According to Howard LeWine, M.D. of Harvard Health Publications, any balanced diet can lead to a successful weight loss regimen and overall healthy lifestyle. Writing on the Harvard Health Blog, LeWine explained that many factors go into whether or not a diet will be successful for a person. Factors such as genes and environment determine metabolism and body fat percentages, while exercise and making healthy food choices always makes a difference when it comes to results.
“One eating strategy that can provide all that is the so-called Mediterranean diet,” he writes. “Many studies have linked following this type of diet to longer life and less heart disease, diabetes, cancer, and other chronic conditions.”
He recommends four or more servings of both fruit or vegetables per day, at least 4 tablespoons of olive oil, a handful of nuts a few times per week, whole grains, three or more servings of fish per week and one serving or yogurt or cheese per day.
In discussing the results with the Boston Globe, Dariush Mozaffarian, M.D., cardiologist and dean of the Friedman School of Nutrition Science and Policy at Tufts University, explained that the results of are not in fact contradictory.

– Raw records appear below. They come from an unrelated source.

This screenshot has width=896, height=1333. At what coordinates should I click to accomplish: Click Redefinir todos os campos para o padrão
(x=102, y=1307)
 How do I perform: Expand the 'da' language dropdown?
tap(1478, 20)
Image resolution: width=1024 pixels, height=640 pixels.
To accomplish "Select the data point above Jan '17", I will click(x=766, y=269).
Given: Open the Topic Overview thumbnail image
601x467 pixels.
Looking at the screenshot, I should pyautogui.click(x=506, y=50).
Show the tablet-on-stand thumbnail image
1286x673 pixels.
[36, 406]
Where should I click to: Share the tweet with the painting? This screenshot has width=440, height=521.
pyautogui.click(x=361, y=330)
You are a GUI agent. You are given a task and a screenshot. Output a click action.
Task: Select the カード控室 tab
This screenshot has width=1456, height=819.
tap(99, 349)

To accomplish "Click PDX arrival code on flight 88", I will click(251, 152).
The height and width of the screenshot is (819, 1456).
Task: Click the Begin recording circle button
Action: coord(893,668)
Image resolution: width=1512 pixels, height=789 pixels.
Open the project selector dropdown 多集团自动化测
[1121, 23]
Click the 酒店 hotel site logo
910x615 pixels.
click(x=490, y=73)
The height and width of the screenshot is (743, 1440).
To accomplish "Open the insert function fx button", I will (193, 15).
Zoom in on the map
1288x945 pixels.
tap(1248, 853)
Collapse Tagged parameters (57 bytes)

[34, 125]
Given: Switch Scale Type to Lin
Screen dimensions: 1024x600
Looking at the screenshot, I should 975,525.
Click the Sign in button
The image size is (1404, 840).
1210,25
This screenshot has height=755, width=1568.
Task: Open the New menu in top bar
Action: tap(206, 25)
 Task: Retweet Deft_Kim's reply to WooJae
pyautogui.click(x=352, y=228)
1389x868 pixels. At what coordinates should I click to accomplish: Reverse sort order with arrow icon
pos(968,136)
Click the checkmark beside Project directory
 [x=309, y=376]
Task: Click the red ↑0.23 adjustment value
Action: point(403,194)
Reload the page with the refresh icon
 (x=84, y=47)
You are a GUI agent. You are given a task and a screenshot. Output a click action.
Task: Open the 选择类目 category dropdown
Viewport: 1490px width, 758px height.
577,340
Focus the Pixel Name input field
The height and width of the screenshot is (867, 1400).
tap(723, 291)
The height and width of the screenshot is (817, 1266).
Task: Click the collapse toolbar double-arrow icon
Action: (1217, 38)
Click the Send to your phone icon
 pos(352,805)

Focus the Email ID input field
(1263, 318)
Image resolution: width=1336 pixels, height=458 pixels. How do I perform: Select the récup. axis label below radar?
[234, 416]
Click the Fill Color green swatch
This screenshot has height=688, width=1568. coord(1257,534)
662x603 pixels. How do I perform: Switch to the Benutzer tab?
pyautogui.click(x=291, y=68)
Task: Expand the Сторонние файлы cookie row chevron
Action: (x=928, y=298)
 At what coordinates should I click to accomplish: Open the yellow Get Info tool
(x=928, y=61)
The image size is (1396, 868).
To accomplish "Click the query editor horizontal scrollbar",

“In the single trial published in the Annals journal, researchers didn’t ask people to reduce their calorie intake but just instructed them to change the composition of their diet — eating fewer carbohydrates or less fat,” he said. “In the JAMA meta-analysis looking at commercial diet plans, participants reduced how much they ate and also altered their diet composition, so it’s impossible to know what actually led to the weight loss.”
Mirroring the sentiments of LeWine, Mozaffarian explained that making healthy choices is far more important in determining overall health and diet success.
“I think a traditional Mediterranean diet based on yogurt, cheese, dairy products, legumes, and fish is the way to go,” he said.